Regulation in a Web 3.0 World


The annihilation of Luna, and broader crash across the crypto markets has once again raised the question of regulatory oversight enhancement across the industry. We have seen scams and crashes since the dawn of crypto, but the Bitcoin and Ethereum crash is concerning for the future of the industry, forcing regulators to consider the extent of control. This article will cover past developments in regulatory infrastructure and the reasons for the continued difficulty of effective regulation. From here, the SM22 team will discuss the development and issues with modern crypto projects, and the future tensions between the Web 3.0 community and regulators.

From the emergence of the Bitcoin whitepaper in 2008, government bodies have struggled to understand and regulate the industry, often in direct tension with the philosophy of founders and projects. At the early stage of Bitcoin development, regulators struggled to classify and understand the technology, given the revolutionary nature of the system. Along with the complexity of the technology, the development of the industry and markets has shifted across different coins, ledgers, and minting processes. As the variety of coins and exchanges has grown, investors have been quick to adopt new trading strategies that add a further layer of difficulty for lawmakers.  

On a global level, the development of crypto assets has developed hand in hand with an increasingly globalised financial and technological system. This is clearly demonstrated by the cryptocurrency exchange FTX. After its foundation in the US, FTX moved to Hong Kong, and then the Bahamas, demonstrating the power of flexibility crypto firms have to operate in the most regulation-friendly environments across the world. In contrast, governments face the dilemma of attracting talent, but not allowing a cryptographic wild west. On a philosophical level, the founding values of the Web 3.0 community assert decentralisation and autonomy, often in direct contrast to the incentives of regulators.

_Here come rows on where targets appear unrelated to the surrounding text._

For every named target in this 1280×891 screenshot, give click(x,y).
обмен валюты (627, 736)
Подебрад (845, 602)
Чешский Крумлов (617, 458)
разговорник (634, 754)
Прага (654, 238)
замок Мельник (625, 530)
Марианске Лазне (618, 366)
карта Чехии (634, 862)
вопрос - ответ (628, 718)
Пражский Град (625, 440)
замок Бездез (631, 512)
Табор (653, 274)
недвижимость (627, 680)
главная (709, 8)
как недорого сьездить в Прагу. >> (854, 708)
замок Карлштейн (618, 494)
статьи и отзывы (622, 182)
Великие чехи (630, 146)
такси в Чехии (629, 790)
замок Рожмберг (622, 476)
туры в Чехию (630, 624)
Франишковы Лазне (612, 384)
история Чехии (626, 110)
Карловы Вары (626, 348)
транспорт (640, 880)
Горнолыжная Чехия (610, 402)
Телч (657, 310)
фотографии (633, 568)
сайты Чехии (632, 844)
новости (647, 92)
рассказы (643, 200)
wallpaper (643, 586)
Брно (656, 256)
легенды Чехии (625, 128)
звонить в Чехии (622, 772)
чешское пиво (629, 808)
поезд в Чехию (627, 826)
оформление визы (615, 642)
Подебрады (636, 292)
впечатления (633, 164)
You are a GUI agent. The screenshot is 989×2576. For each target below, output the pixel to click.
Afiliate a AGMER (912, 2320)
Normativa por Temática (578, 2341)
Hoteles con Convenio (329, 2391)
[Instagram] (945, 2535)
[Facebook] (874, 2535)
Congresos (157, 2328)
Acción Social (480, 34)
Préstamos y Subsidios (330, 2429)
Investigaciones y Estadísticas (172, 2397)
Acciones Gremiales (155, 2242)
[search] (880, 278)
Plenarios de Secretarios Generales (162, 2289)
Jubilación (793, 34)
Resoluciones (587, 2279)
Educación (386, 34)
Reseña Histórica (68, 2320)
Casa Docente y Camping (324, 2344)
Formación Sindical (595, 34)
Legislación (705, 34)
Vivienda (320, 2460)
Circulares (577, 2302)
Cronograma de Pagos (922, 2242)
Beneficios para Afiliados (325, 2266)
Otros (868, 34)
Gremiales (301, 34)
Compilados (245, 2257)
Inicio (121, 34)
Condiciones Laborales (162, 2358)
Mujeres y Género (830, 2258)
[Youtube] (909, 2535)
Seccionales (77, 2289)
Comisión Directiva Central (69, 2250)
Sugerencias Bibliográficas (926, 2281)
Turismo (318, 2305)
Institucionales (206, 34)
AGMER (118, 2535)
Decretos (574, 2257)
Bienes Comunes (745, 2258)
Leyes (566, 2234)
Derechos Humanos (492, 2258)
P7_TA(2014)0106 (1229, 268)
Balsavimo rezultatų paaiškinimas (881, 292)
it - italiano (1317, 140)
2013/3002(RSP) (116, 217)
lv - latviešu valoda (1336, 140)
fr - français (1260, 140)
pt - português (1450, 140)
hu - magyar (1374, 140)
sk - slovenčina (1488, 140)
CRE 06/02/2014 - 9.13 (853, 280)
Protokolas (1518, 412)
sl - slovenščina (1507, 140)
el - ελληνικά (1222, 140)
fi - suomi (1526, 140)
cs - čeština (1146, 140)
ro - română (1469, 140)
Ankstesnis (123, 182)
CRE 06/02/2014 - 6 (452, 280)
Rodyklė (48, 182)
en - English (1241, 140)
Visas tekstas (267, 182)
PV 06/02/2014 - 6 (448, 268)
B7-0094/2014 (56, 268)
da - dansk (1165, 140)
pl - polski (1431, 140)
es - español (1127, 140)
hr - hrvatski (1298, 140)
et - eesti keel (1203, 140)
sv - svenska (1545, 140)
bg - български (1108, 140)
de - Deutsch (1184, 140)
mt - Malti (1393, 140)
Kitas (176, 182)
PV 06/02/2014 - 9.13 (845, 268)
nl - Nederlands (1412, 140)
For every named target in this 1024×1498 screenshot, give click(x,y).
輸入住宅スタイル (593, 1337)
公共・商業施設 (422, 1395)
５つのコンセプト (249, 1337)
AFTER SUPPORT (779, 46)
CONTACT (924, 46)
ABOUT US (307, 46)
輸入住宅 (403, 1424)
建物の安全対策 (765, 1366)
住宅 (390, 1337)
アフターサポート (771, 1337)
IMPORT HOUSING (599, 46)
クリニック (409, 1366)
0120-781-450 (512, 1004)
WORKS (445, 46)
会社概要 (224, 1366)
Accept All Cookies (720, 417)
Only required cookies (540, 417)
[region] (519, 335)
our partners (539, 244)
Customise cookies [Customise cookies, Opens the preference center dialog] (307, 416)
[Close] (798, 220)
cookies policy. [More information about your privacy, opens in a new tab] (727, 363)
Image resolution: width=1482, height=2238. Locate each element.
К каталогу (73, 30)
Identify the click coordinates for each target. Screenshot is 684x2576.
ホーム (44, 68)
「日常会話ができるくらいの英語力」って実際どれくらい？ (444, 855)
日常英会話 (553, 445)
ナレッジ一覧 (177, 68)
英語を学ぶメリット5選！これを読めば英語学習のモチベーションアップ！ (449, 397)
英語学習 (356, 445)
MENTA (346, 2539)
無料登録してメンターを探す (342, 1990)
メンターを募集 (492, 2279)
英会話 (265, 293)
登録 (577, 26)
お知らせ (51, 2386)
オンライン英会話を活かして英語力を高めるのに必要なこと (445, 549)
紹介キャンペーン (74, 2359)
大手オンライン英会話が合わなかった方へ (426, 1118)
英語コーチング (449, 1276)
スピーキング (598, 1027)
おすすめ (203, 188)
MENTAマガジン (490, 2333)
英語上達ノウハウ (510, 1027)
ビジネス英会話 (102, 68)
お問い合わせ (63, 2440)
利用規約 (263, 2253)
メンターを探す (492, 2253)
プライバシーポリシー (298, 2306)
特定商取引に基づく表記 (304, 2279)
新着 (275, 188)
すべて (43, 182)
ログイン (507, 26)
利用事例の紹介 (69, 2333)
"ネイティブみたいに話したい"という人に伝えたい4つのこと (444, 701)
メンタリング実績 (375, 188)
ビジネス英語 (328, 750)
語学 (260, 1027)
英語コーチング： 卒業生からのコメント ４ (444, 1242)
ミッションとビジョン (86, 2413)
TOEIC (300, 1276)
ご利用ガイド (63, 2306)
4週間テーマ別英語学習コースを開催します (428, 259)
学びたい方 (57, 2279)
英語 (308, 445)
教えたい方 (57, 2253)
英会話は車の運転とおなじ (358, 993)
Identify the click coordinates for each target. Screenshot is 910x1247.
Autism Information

As the proliferation of coins and markets continues, regulators have begun to make concerted efforts to control and monitor the industry. In 2013, the US Treasury classified Bitcoin as a ‘convertible decentralised currency’. Later in 2015, the Commodity Futures Trading Commission classified Bitcoin as a commodity. Per the Internal Revenue Service, Bitcoin is now taxed as a property. More recently in 2022, California become the first state to begin an official process to regulate and adapt to cryptocurrency technology, mirroring the federal agencies. Governor Newsom said his order is a step toward making it the nation's first state ‘to establish a comprehensive, thoughtful, and harmonised regulatory and business environment for crypto assets.’ This demonstrates the importance of separating ‘crypto projects,’ which may sometimes be risky and poorly structured and ‘blockchain,’ the underlying technology with near universally appreciated value.

In 2015, the EU classified Bitcoin as a currency rather than a commodity to make trading tax-exempt. From here, the regulatory regimes across member states have been favourable towards the use of cryptocurrencies, with no member state applying even permissive regulations on its usage. However, there have been recent calls for mining process adaption, with Erik Thedeen, vice-chair of the ESMA calling for a ban on proof of work mining in favour of proof of stake to combat climate change. With Europe and the west taking a relaxed approach to regulation, countries such as China, India and Turkey continue to take a tough stance on Bitcoin and other assets, all applying a blanket ban on their mining and trade.

Looking to the future, the growth and adoption of the metaverse will be an important topic of legal discourse in the years to come, with regulators recognising the impact this will come to have on consumer interactions. Technologies used in the metaverse will be able to track user data in a deeper way than seen before. Platforms already have the technology to track expressions, vital signs, and inflexions, using this data to predict future emotional states. Along with this deep consumer proliferation, the metaverse will allow enhanced freedom and expertise across both our professional and social lives, proving deeper opportunities to transact, socialise and work. In balancing these considerations, it will be vital for regulators to pay attention to both consumer rights and new monetisation strategies.  

From the early development of blockchain technology, to the proliferation of new coins and markets, regulators have struggled to keep pace with the speed of crypto innovation. The founding philosophy of crypto projects has encouraged regulators in the western world to take a backseat, whilst other more authoritarian regimes have taken strict measures. With the growth of the metaverse, Web 3.0 technologies will move past finance and into the mainstream of our livelihood. With the risks, but boundless benefits, the technology and experiential layers of Web 3.0 must become a mainstream concern for regulators.